*ACTIVITY:*
Copy out the data from the line containing "Image resolution: width=948" to its last line, exactly. No pictures.

*SUPPLIED RECORDS:*
*-*-*
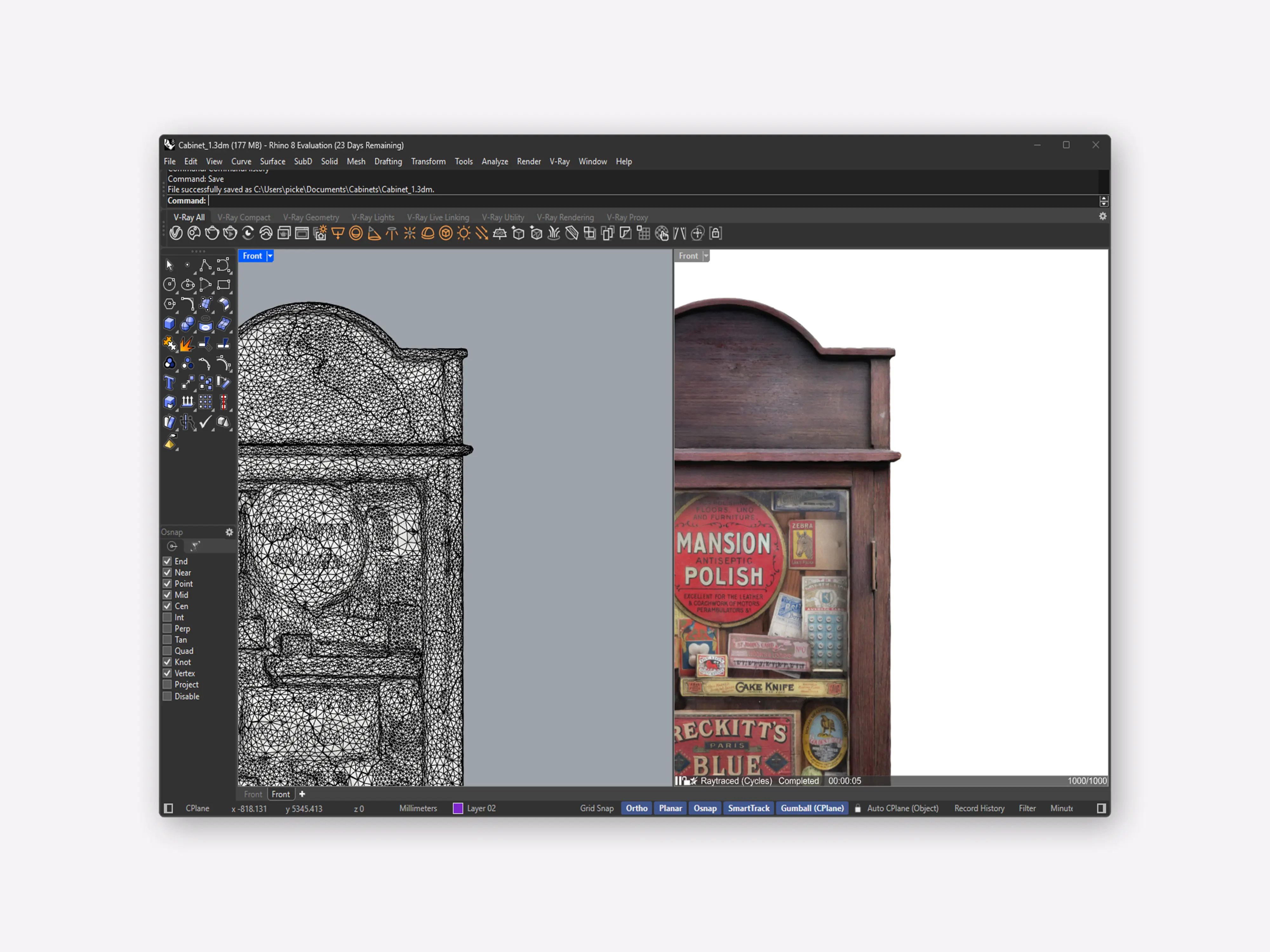Viewport: 1270px width, 952px height.
Task: Click the V-Ray teapot render icon
Action: click(212, 233)
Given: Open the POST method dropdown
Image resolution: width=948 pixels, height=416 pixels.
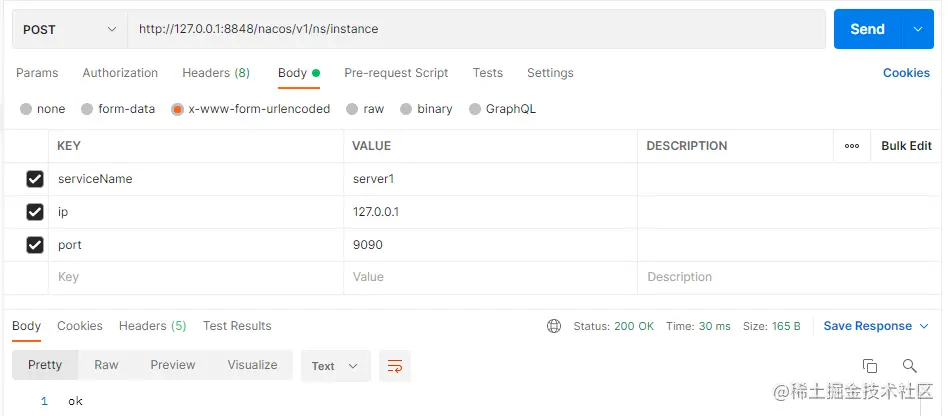Looking at the screenshot, I should (x=70, y=30).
*-*-*
*ANSWER TO THIS TASK:*
Image resolution: width=948 pixels, height=416 pixels.
Looking at the screenshot, I should (x=70, y=30).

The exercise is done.